We have started doing ‘guerilla user testing’ for various projects. No, we are not performing animal experiments (although that is debatable 🙂 )
As designers, developers and stakeholders we are subjective and our assumptions should be challenged and directed by user feedback. After all it is for users that we are creating products – not ourselves. What is it that users need? Well, ask them…
‘Guerilla’ user-testing is a low-cost research method used in user-centred design to get feedback from users so that we can validate our design assumptions and rework the feedback in to making improvements.
Preparing the paper prototypes
It is less robust and formal than lab-based testing, but being cheaper and simpler you can increase the amount of tests. Any user testing is better than none and anyone can do it.
Our recent sprint involved designing a course page that schools can easily use. Good school course pages are key for the University – we want to present our course information in the best way possible.
So it was great to work with various teams to understand the different needs of the business.

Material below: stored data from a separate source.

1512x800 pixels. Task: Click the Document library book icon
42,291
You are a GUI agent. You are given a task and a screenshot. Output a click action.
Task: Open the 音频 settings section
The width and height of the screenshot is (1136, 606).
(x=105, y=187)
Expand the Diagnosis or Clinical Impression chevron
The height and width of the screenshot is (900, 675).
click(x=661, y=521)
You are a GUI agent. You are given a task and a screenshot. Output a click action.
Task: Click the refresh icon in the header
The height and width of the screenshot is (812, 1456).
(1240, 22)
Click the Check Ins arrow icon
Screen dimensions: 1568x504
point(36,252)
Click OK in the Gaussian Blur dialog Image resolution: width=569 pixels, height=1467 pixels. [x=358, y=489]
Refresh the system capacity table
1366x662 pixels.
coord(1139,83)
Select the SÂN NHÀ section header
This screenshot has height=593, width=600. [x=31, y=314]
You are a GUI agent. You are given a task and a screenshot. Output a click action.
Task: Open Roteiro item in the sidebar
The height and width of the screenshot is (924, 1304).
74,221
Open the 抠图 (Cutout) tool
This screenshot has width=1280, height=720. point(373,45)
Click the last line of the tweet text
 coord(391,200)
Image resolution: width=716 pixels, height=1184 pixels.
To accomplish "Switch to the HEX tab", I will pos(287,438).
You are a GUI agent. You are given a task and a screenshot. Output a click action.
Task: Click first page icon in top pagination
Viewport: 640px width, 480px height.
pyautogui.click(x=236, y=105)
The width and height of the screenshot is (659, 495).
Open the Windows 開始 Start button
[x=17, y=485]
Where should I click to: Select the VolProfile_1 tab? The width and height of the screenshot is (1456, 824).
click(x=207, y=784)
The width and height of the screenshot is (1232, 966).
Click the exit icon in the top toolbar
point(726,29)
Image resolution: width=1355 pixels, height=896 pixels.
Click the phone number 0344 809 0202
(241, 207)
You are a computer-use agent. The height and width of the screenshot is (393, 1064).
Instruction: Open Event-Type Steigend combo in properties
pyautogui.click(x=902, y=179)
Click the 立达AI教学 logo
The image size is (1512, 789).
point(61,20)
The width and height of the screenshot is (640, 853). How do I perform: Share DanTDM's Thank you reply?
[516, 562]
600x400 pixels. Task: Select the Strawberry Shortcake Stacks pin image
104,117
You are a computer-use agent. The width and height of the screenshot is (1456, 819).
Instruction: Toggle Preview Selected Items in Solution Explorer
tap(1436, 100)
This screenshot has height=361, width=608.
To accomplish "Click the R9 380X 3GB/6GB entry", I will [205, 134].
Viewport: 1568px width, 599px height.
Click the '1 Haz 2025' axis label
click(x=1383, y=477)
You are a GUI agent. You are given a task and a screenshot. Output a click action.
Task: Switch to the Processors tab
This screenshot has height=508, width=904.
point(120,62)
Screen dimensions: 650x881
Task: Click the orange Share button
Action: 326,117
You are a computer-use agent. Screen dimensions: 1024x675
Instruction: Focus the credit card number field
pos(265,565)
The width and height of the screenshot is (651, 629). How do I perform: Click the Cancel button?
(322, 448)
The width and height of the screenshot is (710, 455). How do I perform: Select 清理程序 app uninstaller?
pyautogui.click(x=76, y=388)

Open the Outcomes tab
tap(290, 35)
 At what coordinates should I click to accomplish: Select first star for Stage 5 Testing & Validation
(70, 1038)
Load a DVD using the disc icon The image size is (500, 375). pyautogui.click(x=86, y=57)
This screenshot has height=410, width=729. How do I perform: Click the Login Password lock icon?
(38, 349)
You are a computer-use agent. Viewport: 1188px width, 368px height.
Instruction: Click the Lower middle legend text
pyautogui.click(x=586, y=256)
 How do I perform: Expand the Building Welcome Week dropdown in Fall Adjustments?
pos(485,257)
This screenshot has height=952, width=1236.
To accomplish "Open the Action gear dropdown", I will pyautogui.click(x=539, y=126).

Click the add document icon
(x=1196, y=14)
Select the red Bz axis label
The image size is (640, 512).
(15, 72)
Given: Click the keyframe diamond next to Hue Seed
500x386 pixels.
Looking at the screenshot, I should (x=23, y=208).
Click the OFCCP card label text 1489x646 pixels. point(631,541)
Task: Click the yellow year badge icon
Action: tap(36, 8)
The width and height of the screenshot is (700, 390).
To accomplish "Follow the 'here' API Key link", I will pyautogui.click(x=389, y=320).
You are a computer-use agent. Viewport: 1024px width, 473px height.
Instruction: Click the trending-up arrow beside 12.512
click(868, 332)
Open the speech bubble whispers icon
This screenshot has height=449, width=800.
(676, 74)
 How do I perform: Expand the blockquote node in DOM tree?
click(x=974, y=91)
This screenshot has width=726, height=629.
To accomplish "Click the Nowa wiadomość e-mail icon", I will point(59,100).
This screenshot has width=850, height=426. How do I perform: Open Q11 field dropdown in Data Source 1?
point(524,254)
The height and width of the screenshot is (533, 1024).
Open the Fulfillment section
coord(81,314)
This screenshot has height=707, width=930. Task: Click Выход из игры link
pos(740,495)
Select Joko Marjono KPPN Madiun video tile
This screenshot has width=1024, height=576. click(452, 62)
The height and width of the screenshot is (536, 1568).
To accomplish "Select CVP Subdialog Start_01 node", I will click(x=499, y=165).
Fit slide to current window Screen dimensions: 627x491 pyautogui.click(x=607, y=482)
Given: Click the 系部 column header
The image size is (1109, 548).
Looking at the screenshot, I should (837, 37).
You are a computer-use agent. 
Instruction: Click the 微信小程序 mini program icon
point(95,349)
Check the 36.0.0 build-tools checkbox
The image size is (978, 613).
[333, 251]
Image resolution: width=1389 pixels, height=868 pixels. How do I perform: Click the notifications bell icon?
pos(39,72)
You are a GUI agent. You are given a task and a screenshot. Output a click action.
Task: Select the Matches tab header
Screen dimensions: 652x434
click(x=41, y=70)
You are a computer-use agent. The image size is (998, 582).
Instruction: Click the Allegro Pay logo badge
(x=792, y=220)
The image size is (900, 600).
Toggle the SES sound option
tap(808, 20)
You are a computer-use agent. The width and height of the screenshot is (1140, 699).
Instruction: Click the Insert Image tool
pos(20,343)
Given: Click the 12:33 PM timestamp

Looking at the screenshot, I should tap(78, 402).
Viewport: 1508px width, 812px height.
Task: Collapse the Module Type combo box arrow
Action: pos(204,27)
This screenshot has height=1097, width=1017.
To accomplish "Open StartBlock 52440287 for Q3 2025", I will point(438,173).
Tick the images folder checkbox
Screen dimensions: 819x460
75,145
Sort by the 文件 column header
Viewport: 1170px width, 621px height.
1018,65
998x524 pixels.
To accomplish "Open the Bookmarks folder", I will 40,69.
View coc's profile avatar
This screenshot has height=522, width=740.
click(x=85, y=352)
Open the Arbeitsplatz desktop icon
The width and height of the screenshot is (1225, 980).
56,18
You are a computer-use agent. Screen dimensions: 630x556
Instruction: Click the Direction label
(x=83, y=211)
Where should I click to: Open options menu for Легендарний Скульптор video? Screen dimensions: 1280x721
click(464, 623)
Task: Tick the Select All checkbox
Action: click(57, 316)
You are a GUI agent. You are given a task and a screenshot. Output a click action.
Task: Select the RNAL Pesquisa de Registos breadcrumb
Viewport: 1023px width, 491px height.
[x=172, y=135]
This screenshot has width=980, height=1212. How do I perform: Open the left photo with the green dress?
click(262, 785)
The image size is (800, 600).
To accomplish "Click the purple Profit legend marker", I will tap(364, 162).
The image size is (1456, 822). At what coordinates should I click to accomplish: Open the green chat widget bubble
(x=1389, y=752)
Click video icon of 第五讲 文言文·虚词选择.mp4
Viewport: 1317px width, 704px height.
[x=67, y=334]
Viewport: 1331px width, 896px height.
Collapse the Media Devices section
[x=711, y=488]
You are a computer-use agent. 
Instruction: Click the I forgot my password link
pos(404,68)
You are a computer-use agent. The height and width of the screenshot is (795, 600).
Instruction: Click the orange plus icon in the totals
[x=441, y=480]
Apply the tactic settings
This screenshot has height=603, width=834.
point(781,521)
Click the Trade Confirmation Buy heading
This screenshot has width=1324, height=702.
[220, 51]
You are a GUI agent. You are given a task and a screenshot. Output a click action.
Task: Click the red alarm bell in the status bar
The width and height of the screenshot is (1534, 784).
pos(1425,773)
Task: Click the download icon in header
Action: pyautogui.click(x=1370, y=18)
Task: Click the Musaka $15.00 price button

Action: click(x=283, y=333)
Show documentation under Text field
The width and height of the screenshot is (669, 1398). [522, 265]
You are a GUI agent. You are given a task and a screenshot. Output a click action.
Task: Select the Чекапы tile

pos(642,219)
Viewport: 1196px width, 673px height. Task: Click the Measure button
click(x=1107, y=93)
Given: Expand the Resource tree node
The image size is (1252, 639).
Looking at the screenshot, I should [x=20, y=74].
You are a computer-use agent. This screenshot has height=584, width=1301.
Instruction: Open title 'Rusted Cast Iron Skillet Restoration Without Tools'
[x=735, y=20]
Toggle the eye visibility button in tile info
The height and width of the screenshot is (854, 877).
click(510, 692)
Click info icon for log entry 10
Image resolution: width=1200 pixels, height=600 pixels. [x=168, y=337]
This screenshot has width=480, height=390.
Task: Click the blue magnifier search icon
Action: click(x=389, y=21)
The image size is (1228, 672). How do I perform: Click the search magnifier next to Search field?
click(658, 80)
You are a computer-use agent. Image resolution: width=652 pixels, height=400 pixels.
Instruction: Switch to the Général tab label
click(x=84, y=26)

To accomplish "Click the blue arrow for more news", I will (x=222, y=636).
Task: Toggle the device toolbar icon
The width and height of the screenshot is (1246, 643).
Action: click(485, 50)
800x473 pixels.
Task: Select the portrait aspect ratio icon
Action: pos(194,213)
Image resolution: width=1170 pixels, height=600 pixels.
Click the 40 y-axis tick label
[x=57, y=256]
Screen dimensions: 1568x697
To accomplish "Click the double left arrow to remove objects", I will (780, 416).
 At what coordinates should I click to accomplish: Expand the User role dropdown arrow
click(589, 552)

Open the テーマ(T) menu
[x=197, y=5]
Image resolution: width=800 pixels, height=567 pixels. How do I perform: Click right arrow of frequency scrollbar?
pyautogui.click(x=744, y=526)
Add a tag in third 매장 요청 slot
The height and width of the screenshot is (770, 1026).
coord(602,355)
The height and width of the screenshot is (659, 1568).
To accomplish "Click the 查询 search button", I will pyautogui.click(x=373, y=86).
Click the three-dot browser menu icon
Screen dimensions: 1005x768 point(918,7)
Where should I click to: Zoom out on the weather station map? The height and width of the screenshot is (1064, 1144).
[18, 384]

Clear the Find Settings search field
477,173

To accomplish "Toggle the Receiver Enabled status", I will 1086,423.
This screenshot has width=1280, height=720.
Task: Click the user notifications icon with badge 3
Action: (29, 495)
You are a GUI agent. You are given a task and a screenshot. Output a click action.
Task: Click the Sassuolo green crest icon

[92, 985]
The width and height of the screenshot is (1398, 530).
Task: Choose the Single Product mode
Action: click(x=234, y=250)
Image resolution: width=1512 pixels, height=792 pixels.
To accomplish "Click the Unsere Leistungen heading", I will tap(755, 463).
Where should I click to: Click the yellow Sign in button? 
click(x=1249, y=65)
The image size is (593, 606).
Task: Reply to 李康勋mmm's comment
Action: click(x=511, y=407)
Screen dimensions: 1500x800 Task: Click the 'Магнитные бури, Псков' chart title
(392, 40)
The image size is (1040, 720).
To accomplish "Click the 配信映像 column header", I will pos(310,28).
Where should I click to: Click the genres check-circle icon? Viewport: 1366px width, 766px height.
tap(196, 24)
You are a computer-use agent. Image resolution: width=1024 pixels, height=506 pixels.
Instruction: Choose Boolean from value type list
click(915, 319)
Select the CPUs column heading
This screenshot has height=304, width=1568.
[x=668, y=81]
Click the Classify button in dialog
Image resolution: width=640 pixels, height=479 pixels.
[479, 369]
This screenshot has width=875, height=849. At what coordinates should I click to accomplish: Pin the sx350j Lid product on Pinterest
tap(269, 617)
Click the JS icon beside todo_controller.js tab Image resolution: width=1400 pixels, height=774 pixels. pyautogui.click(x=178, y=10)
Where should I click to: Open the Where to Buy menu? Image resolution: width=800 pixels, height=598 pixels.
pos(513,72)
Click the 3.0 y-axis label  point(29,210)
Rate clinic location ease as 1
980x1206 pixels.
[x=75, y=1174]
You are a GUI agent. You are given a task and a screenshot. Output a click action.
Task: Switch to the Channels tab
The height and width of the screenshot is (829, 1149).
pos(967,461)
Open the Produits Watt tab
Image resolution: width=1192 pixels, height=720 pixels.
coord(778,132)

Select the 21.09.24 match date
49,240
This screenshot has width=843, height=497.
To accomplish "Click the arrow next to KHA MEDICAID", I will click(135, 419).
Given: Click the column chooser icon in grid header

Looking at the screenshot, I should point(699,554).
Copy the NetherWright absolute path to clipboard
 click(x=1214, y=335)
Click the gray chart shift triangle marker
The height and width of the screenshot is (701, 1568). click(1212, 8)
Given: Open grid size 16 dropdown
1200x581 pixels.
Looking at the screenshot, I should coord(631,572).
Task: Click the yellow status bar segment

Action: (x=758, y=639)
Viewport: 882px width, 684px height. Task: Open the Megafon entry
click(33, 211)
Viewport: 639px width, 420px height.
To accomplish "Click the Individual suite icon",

Discovery work was then done to explore analytics, read reports and think about our personas to get a sense of where and how our users are finding our course information and what’s important to them.
We then progressed to basic design ‘assumptions’ and began ‘guerilla’ user-testing with paper prototypes.
We asked many different users: prospective UCAS students, undergrads and postgrads. Although everyone is different, we managed to get general trends in feedback and that has helped us craft our designs to cater for the majority.
Clear, simple, uncluttered content was the winner. Amongst many things, we learnt about how they expect apply links to work and what related course information they’d expect to see. A better and clearer design for the intended users being the outcome.
Anyone can do it! So get out of your office and get feedback from your users – whatever your product, it will be better off for it.